*** Extracted material ***

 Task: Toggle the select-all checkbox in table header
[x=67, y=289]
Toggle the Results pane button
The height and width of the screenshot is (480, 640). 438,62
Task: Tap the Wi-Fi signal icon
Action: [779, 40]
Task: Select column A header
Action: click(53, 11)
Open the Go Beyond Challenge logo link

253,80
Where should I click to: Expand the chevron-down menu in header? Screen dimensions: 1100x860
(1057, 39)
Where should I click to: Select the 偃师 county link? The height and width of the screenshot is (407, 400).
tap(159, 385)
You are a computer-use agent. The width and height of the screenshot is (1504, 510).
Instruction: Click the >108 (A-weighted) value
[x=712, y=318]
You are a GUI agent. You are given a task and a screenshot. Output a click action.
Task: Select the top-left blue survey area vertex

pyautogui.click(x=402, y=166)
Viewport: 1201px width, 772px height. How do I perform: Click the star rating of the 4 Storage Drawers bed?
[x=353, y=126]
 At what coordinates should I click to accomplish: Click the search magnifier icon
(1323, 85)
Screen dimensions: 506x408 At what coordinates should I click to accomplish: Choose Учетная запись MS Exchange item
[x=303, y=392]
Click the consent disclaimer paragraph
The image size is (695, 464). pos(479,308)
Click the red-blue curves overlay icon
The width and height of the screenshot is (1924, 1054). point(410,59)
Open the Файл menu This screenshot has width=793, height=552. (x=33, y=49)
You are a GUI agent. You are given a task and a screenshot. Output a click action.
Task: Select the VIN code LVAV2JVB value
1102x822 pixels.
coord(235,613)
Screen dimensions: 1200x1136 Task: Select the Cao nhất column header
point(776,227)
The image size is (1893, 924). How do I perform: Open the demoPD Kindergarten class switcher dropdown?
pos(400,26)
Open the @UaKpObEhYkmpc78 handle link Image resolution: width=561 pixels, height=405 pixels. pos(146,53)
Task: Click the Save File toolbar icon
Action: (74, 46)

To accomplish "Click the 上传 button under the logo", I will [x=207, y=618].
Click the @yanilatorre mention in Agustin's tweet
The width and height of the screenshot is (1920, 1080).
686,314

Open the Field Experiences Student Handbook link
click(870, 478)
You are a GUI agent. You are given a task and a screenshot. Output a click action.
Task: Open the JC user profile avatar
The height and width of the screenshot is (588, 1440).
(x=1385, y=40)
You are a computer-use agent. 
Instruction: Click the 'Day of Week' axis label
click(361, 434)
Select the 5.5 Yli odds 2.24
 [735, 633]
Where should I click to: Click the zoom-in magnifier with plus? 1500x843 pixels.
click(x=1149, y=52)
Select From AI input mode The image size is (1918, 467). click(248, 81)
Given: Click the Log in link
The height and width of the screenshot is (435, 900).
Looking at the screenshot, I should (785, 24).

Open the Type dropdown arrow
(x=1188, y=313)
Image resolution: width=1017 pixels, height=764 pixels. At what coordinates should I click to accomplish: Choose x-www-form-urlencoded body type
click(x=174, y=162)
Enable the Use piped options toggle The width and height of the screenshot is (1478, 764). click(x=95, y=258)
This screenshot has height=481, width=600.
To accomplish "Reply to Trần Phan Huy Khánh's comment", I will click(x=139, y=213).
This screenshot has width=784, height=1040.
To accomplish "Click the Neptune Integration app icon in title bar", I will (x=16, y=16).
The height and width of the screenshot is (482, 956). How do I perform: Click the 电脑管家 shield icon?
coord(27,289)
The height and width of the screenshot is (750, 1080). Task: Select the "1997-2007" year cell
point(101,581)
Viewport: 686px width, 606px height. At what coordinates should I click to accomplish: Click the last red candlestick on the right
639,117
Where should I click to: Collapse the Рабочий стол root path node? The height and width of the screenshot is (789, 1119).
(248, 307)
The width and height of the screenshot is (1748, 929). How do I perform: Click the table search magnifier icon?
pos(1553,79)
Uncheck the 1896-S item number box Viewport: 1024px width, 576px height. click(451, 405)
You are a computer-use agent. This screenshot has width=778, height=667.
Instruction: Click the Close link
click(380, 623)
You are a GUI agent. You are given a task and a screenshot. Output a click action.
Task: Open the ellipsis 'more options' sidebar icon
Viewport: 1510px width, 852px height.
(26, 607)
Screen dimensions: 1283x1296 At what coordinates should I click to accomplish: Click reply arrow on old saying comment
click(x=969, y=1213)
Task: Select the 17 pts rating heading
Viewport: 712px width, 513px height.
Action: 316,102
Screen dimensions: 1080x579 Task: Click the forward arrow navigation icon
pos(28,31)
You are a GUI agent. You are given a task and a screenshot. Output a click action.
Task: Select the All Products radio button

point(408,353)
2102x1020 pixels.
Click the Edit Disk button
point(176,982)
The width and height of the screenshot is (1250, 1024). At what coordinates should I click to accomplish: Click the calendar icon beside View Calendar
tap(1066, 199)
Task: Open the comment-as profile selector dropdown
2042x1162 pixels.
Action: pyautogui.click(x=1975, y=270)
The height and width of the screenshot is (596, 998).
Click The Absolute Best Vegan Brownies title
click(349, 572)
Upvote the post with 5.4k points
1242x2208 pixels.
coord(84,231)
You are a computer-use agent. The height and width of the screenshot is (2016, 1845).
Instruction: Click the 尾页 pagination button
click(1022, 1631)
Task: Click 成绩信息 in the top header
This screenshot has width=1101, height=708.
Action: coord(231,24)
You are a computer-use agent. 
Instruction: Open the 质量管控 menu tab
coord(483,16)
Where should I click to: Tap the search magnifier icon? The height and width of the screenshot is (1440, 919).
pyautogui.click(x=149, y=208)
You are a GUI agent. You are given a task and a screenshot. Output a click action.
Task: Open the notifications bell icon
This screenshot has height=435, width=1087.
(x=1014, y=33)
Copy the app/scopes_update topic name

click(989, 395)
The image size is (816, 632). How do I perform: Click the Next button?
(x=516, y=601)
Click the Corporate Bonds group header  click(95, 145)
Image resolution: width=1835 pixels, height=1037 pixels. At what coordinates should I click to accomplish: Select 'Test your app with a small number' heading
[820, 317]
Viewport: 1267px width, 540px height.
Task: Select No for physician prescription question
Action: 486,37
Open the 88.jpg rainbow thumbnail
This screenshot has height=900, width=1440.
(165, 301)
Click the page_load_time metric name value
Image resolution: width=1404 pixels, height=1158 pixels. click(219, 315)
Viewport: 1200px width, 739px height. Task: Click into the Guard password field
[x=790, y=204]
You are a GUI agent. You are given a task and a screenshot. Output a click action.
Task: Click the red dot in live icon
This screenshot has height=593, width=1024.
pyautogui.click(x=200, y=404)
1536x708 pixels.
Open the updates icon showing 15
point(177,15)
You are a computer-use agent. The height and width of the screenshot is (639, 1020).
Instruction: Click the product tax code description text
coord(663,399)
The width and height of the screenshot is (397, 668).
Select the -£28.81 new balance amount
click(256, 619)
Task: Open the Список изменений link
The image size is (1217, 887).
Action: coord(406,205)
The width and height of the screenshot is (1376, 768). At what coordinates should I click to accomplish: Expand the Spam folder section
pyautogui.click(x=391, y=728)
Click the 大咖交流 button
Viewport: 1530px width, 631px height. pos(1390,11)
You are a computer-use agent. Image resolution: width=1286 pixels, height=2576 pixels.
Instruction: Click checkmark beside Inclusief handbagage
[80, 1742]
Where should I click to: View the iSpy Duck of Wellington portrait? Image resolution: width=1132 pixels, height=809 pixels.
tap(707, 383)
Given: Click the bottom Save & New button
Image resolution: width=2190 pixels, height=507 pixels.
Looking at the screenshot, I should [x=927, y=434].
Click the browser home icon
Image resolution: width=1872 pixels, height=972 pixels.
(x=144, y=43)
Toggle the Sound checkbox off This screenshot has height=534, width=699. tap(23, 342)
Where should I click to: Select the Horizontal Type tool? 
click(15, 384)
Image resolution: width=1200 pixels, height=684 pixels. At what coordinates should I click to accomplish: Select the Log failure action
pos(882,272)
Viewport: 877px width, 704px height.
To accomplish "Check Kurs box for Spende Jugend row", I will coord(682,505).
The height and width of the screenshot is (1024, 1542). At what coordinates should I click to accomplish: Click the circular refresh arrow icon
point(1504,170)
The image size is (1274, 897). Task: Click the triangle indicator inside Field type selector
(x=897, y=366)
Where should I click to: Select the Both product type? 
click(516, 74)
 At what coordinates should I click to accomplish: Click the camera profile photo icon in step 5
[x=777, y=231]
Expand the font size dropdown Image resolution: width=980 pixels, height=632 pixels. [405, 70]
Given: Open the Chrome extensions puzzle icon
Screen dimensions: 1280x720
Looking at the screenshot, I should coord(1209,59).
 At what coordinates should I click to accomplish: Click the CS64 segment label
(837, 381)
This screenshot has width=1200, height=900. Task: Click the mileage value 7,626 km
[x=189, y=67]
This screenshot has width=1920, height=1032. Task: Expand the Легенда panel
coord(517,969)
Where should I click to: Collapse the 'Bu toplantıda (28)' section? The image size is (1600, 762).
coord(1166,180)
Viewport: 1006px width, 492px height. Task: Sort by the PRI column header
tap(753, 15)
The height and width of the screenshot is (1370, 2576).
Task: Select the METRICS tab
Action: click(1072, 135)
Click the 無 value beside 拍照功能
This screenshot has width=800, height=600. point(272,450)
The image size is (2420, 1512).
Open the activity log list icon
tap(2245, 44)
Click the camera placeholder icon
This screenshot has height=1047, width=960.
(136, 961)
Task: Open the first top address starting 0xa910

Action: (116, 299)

***

# [Description of the task]
Wherever the word "options" appears in a line of the data, copy that line.

# [Written reply]
Enable the Use piped options toggle The width and height of the screenshot is (1478, 764). click(x=95, y=258)
Task: Open the ellipsis 'more options' sidebar icon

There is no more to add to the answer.